Excerpts from a dataset:
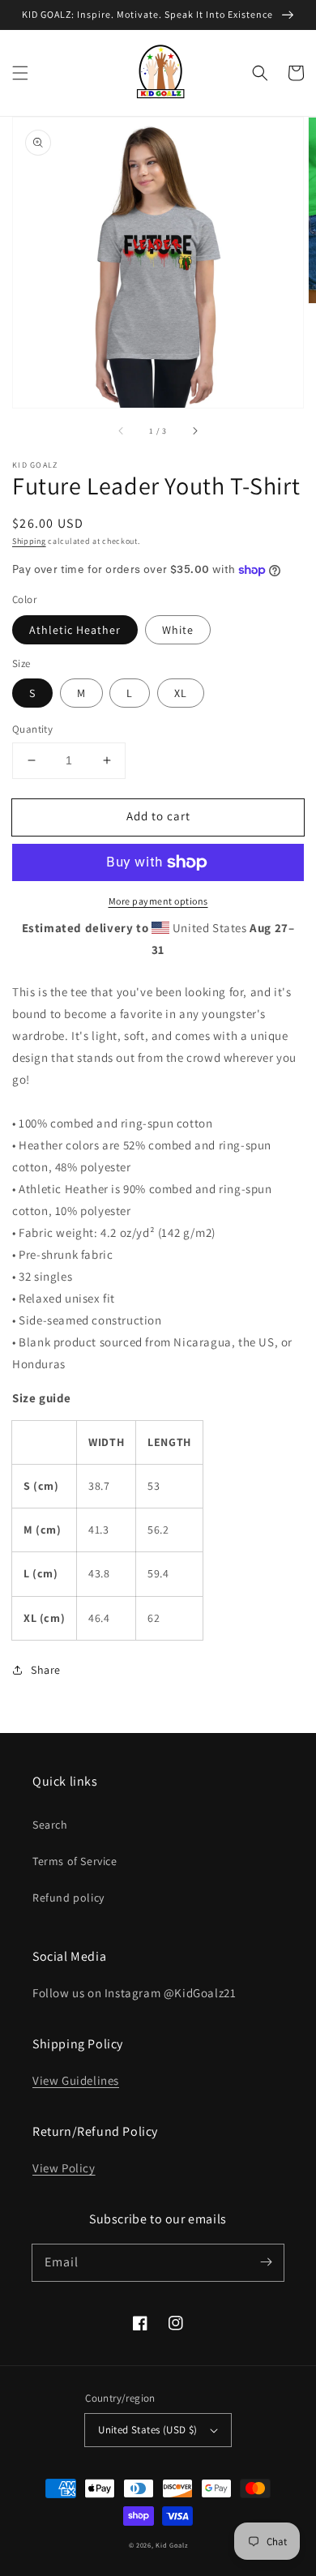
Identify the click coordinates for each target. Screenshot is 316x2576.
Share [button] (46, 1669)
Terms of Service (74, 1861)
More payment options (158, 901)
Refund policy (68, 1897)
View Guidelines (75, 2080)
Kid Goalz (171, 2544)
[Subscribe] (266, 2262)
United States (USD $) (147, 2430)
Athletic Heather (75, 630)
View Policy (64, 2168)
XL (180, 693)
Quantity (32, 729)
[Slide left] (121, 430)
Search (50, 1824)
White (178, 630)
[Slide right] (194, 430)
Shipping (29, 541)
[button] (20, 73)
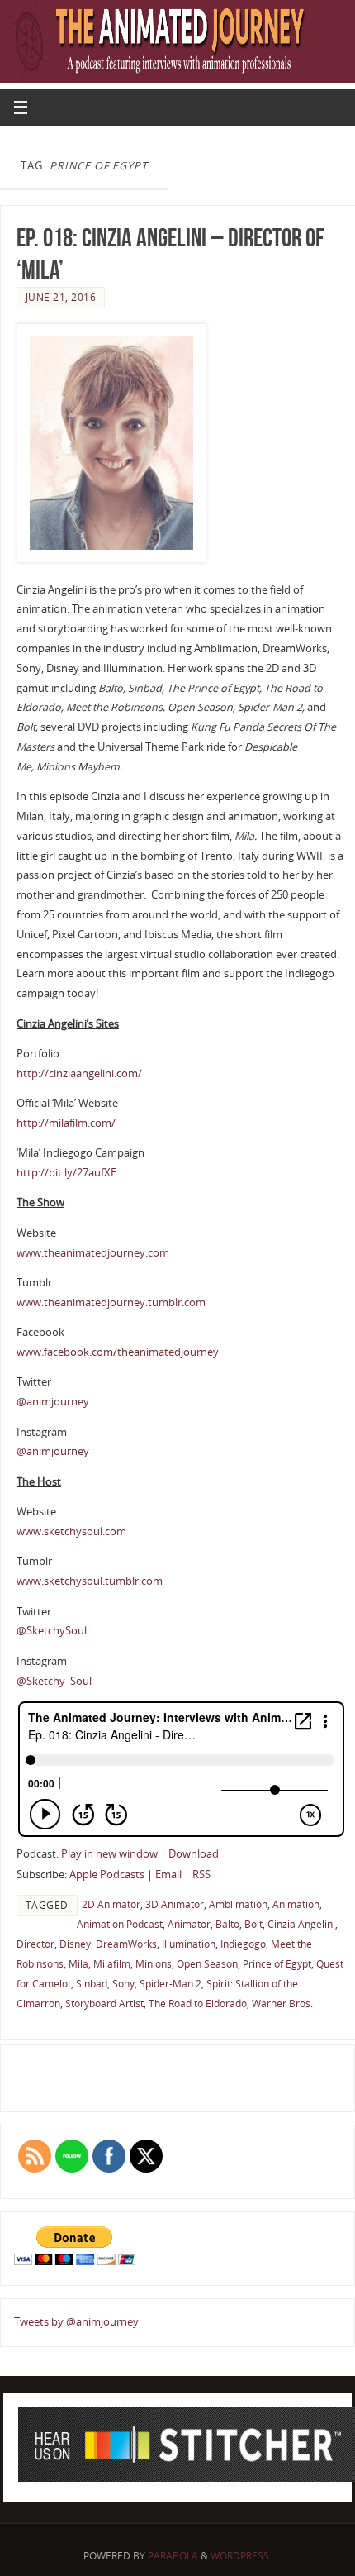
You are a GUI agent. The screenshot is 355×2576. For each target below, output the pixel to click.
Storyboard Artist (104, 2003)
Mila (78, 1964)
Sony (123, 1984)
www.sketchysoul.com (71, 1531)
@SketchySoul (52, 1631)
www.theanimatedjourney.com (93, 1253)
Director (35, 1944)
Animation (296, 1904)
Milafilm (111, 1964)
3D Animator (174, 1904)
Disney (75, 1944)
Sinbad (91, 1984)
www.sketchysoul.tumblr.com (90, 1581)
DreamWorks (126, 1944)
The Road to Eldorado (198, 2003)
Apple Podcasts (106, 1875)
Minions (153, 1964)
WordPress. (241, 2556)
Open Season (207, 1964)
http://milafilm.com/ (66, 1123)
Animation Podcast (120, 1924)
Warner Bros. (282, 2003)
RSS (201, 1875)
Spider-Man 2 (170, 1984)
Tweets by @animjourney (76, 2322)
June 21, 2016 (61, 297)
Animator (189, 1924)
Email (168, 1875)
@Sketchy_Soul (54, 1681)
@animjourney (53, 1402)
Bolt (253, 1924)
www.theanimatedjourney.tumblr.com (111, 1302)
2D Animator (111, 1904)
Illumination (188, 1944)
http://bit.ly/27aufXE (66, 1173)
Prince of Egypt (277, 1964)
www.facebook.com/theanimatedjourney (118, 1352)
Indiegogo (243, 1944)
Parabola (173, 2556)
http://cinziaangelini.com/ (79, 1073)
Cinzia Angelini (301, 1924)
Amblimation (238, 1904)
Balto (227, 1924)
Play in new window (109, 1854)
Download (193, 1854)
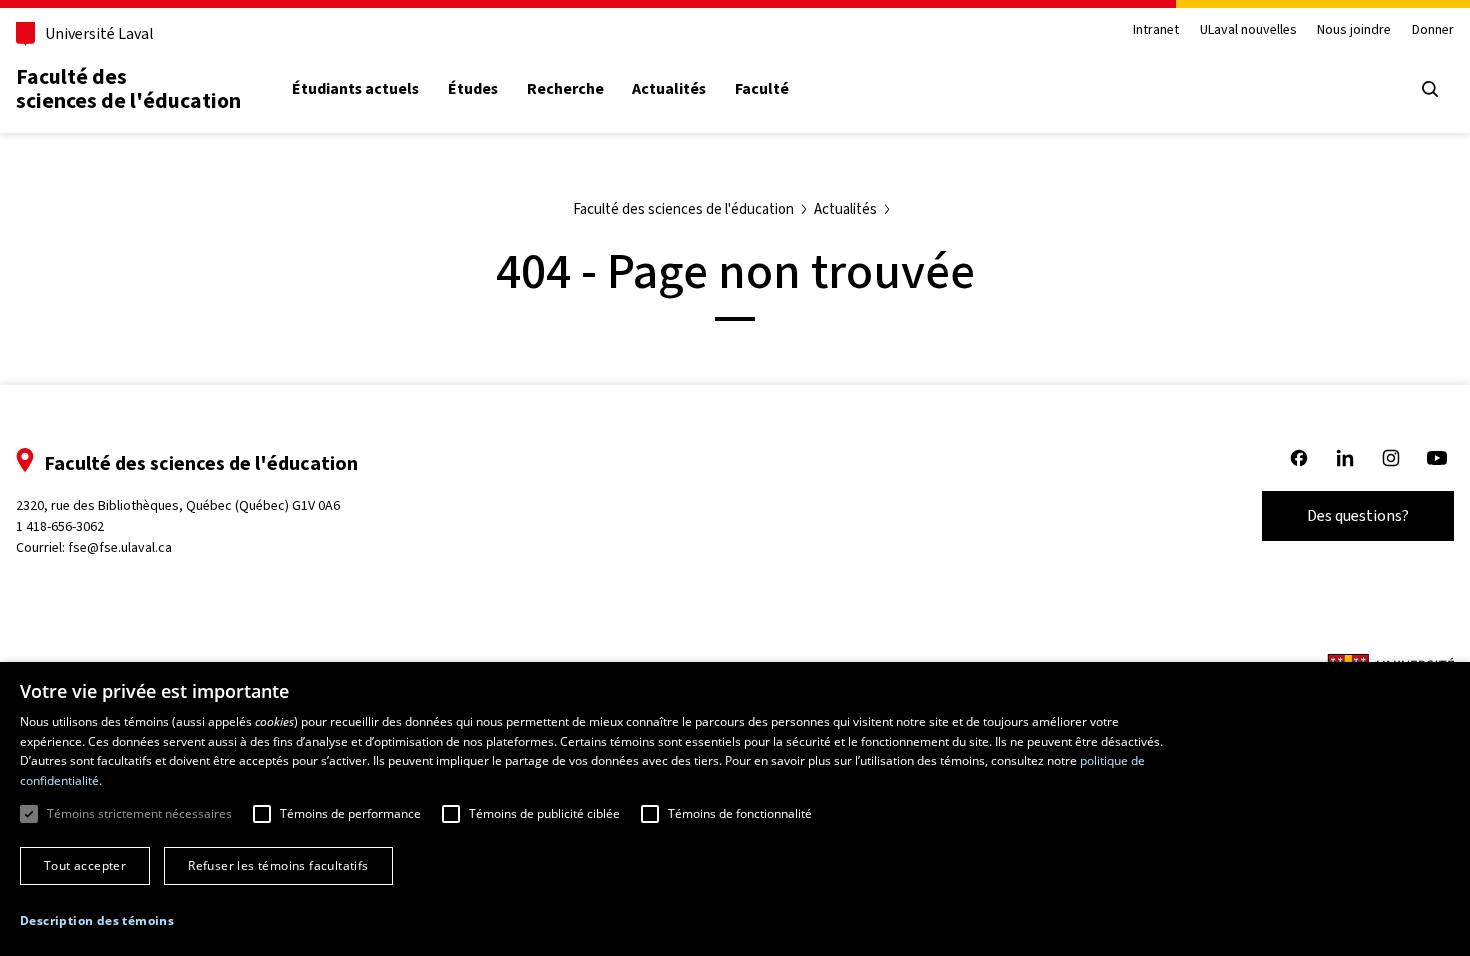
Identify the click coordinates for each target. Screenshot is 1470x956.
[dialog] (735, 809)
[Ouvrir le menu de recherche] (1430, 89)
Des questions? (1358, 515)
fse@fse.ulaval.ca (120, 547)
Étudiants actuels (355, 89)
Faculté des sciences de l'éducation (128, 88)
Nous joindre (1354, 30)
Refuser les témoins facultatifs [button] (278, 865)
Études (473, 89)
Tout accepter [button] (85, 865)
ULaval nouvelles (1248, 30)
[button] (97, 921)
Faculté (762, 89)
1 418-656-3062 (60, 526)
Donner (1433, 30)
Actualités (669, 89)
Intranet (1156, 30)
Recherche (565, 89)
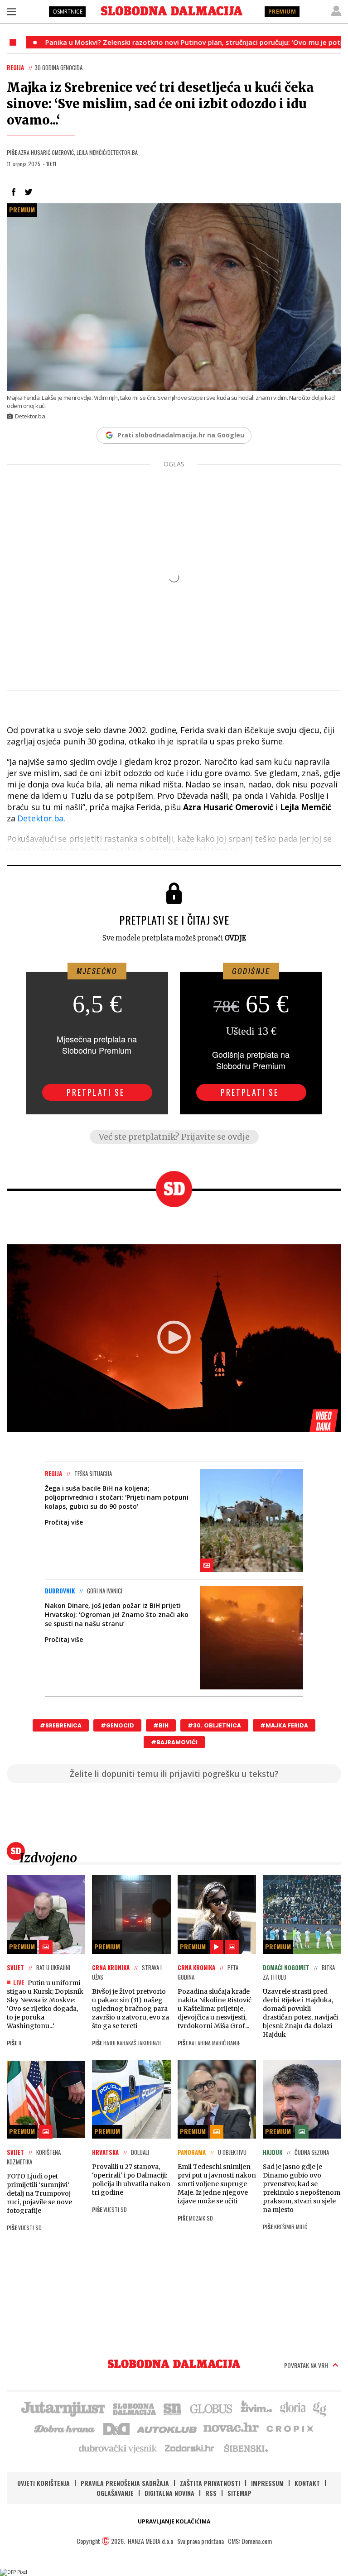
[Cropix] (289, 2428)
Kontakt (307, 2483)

What this task involves: How many of the lines in these entries hold "theanimatedjourney"? Report only the count.

Result: 3